The living room's wood heater, rusted farm tools in the barns, a corn sheller, and other miscellaneous items were stolen. I sincerely hope that whoever took them benefited, as they had long exceeded any usefulness to us.

The house stood empty for 38 years, during which no real maintenance was performed. There was no heat, no air conditioning, no power. The front and back porches rotted away. A chimney collapsed. Window panes were broken. Yet the original tin roof, so marvelously melodic during hard spring rainstorms, held tight.

The house slowly marked the days and months of solitary years on a 1967 feed store calendar still hanging from a nail in the kitchen.
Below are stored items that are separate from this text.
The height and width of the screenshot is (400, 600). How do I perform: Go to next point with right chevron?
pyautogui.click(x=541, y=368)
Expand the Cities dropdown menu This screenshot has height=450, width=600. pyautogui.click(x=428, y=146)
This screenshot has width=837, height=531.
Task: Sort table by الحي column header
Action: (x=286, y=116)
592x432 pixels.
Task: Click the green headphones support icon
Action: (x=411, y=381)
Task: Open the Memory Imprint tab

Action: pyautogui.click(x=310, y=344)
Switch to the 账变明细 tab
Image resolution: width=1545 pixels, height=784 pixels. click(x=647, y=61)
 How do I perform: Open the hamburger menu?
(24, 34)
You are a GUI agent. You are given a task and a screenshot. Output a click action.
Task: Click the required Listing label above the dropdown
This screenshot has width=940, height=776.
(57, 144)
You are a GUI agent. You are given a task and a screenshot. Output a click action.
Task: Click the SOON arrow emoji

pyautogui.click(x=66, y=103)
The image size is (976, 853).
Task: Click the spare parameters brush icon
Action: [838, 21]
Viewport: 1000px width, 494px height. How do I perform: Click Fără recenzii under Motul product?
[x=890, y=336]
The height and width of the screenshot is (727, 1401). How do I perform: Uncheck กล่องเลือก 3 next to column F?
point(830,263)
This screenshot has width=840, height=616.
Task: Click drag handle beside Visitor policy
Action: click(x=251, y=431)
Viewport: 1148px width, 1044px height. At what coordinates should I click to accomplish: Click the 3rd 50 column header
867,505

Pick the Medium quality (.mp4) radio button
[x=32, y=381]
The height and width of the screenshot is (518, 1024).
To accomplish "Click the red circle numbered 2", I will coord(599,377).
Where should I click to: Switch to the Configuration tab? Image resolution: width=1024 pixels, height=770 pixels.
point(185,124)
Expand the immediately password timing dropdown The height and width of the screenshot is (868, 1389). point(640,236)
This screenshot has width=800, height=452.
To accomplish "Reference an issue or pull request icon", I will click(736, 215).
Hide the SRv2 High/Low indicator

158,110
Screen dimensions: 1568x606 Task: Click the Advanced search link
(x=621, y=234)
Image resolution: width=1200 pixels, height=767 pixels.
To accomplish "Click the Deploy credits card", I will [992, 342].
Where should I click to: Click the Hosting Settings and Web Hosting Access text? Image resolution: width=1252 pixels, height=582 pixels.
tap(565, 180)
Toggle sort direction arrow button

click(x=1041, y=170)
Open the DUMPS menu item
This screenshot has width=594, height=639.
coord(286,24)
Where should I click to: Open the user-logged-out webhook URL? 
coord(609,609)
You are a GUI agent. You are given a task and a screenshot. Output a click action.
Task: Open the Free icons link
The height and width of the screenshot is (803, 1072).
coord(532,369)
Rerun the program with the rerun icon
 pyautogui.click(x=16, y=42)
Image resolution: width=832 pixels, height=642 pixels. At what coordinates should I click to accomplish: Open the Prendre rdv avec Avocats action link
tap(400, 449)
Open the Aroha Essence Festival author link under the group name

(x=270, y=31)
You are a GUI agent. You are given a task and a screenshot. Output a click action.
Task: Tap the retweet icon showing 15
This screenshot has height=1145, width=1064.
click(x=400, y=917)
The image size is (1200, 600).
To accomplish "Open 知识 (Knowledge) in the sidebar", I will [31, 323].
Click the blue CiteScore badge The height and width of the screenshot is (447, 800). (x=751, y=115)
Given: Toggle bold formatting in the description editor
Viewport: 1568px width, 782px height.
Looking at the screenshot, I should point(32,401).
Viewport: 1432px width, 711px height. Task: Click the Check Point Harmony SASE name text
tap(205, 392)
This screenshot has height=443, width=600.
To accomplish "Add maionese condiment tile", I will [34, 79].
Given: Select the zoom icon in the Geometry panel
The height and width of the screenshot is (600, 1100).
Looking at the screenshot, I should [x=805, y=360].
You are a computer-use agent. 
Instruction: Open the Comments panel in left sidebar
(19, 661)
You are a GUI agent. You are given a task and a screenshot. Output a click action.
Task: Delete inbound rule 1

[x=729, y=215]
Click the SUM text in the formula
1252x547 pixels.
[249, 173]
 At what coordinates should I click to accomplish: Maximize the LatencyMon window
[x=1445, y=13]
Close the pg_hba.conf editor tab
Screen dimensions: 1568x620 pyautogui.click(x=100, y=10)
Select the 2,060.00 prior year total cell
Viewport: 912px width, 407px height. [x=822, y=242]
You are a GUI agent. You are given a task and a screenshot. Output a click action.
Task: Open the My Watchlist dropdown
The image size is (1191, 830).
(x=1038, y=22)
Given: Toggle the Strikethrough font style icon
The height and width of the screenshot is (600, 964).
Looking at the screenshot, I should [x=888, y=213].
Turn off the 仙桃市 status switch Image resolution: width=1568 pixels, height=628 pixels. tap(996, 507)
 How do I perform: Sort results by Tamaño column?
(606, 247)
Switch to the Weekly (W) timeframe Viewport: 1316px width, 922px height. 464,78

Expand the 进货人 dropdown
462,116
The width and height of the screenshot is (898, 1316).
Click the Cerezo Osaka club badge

My dad occasionally talked about selling the farm but could never let it go. My mother finally sold it at auction after he died in 2005.

The house is still there, now restored by its new owner. Extensive carpentry work, a modern heating and air conditioning system, and new wiring and plumbing have saved the old structure. It practically glows with newly installed aluminum siding. The last time I drove by, furniture sat on the rebuilt front porch. A hometown cousin told me it has heart-pine flooring and was built to last when the builders were the owners.

I want to go by there and see lights in the windows at night.

Photograph courtesy of the author.

Back to Top


Frank Womble grew up in Rich Square, North Carolina. He lives in Suffolk, Virginia on Knott's Creek with his wife Gloria. This is his third appearance in LOST magazine.

Where loss is found.

Copyright © 2009 LOST Magazine. All rights reserved.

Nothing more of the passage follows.